I’ve heard offhand jokes, 98% porn, 2% crap…anyone know what percent of sites actually are porn? You can’t google anything with the word porn in it to do a search, because you get porn, or anti-porn crusaders. :dubious: However, it seems no matter what I enter, I get at least a few porn hits. The reason I ask is I’m trying to find a good site about Japan(hopefully with a messsage board not composed entirely of Asian freaks) and take a WAG what comes up when you search anything with “Japan” in it. Not that i have anything against porn mind you, just a thought.
Well, just as much as you could possibly want… what’s your point?
labmonkey, you do know, don’t you, that if you go to Preferences in your browser’s menu, you can set your browser to ignore porn sites?
What kind of sites about Japan are you looking for?
If these aren’t enough, be specific, and I’ll see what I can link you to.
Googling on “and” in the text of web pages yields 3,520,000,000 hits.
Googling on “porn” in the text of web pages yields 94,700,000 hits.
Googling on “and” and “porn” in the text of web pages yields 94,700,000 hits.
So every web page that contains the word porn also contains the word and.
The pages that contain the word porn make up 2.7 percent of all the pages that contain the word and.
I wouldn’t know, but I’ve been told that the vast majority of porn is on pay sites and/or sites that require an explicit age agreement click-through. Google won’t index those sites, so the raw count statistics are off. On the other hand, there is an enormous amount of non-porn material hosted the same way. I don’t think this question can be answered by spiders.

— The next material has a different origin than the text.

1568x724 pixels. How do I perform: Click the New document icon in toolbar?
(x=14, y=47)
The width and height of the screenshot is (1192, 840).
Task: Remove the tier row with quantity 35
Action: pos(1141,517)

Sorry for the schizophrenic post, looking at it now its difficult to say whether this is a factual question, or a very mild rant born out of frustration.gluteus maximus I’m looking specifically for a message board for international couples like the one my wife frequents, you know where people discuss the good, the bad and the ugly.(BTW I can’t use her’s, I dont read JP). What I’ve found so far has been quite lacking or maybe I’m just ruined for all other boards by SDMB. Seriously.
Sure, Google doesn’t probe deep content, but nothing else does either. The OP’s question related directly to google, so the data I provided related to the percentage of porn in readily available content.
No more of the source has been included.